Euler's Identity states that #e^(ix)=cosx+isinx#, and from that #e^((23pi)/12i)=cos((23pi)/12)+isin((23pi)/12)# and #e^((13pi)/2i)=cos((13pi)/2)+isin((13pi)/2)#.
Substituting these into your problem, we have #cos((23pi)/12)+isin((23pi)/12)-cos((13pi)/2)-isin((13pi)/2)#. If you can use a calculator then you can stop here to find the values of these functions.
If you need an exact answer there's a bit farther to go in order to put these functions in terms of special angles.
Since #sin(theta)=sin(theta+2npi)# and #cos(theta)=cos(theta+2npi)# where #ninZZ# we can say #n="-"6# and change our expression to #cos((23pi)/12)+isin((23pi)/12)-cos((pi)/2)-isin((pi)/2)#
Since #sin(2npi-theta)=sin("-"theta)="-"sin(theta)# and #cos(2npi-theta)=cos("-"theta)=cos(theta)# where #ninZZ# we can say #n=1# and change our expression to #cos((pi)/12)-isin((pi)/12)-cos((pi)/2)-isin((pi)/2)#.

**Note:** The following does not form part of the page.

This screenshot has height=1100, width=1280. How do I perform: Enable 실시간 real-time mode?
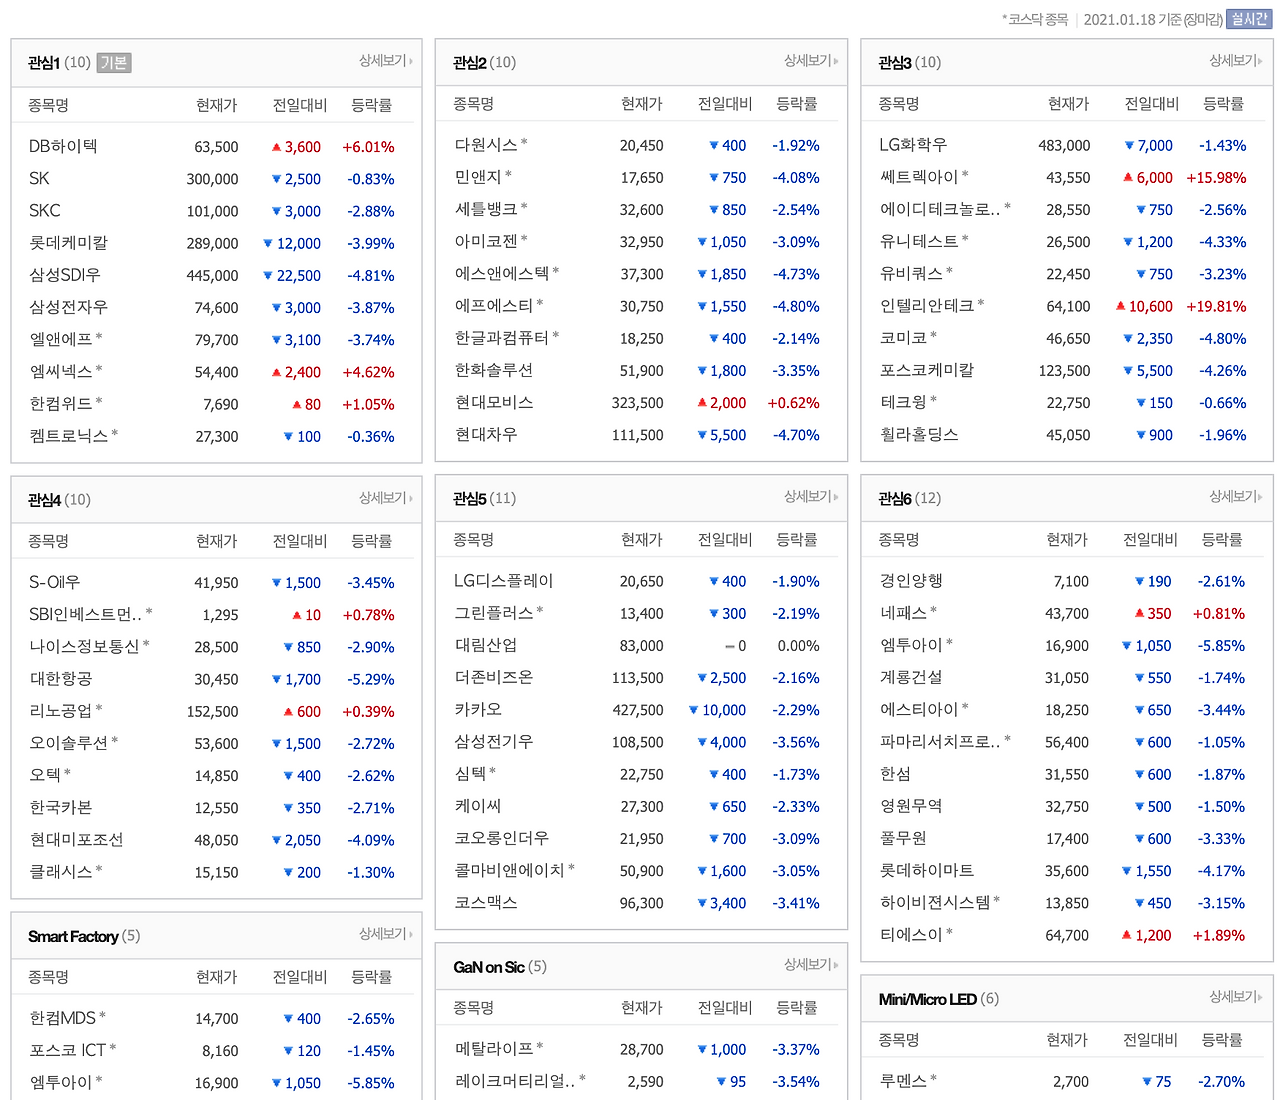coord(1247,19)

Finally, since #pi/12=(pi/6)/2#, our expression is #cos((pi/6)/2)-isin((pi/6)/2)-cos((pi)/2)-isin((pi)/2)# and we can use the half-angle formulas #sin(theta/2)=+-sqrt((1-cos(theta))/2)# and #cos(theta/2)=+-sqrt((1+cos(theta))/2)# leaving us with #+-sqrt((1+cos(pi/6))/2)-i(+-sqrt((1-cos(pi/6))/2))-cos((pi)/2)-isin((pi)/2)#. Ugly, I know, but easy since #cos(pi/6)=sqrt3/2#, #cos(pi/2)=0#, and #sin(pi/2)=1#.
#"+"sqrt((1+sqrt3/2)/2)-i("+"sqrt((1-sqrt3/2)/2))-0-i# so the answer is #sqrt((1+sqrt3/2)/2)-isqrt((1-sqrt3/2)/2)-i#